This C library call seems to escape /etc/resolv.conf, /etc/nsswitch.conf,
/etc/hosts and INADDR_LOOPBACK is #define'd as a constant by glibc in
/usr/include/netinet/in.h. This is not necessarily a huge problem, as
getaddrinfo() can be redefined via LD_PRELOAD or ld.so.conf, or fixed in
the C library.
I think per-vserver localhosts would have several advantages:
- You get a localhost interface to yourself, for setting up
applications that do not support UNIX sockets to listen on, port
forwarding, etc.
- Applications that listen on localhost don't potentially expose
services to the world
- More like a real server :-) In other words, some applications may
consider binding to an address and having getsockopt() or whatever it
is returning the same address a sanity condition.
- Make use of that 127.* class A network that has sat so unused for all
these years.
The only problem will be if any userland applications out there use the incorrect (according to RFC1062) INADDR_LOOPBACK macro.

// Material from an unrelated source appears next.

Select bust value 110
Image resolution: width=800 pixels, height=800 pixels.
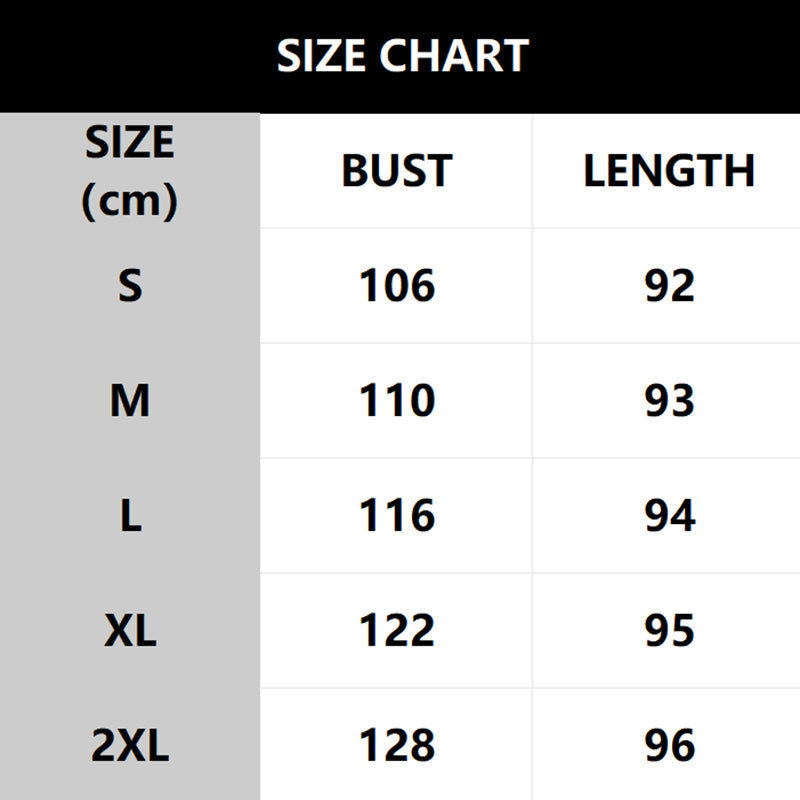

The other possibility would be to find all of the places in the kernel
that could accept 127.0.0.1 and translate it to a per-virtual server
localhost interface transparently. So userland thinks it's got 127.0.0.1,
but the networking stack uses 127.0.0.X. I guess this would save having
to make sweeping userland changes, although I think fixing the C library would be The Right Thing(tm) in the long run.
Ideas/comments?
-- Sam Vilain, sam_at_vilain.net WWW: http://sam.vilain.net/ 7D74 2A09 B2D3 C30F F78E GPG: http://sam.vilain.net/sam.asc 278A A425 30A9 05B5 2F13 - A complex system that works is invariably found to have evolved from a simple system that worked. - anon.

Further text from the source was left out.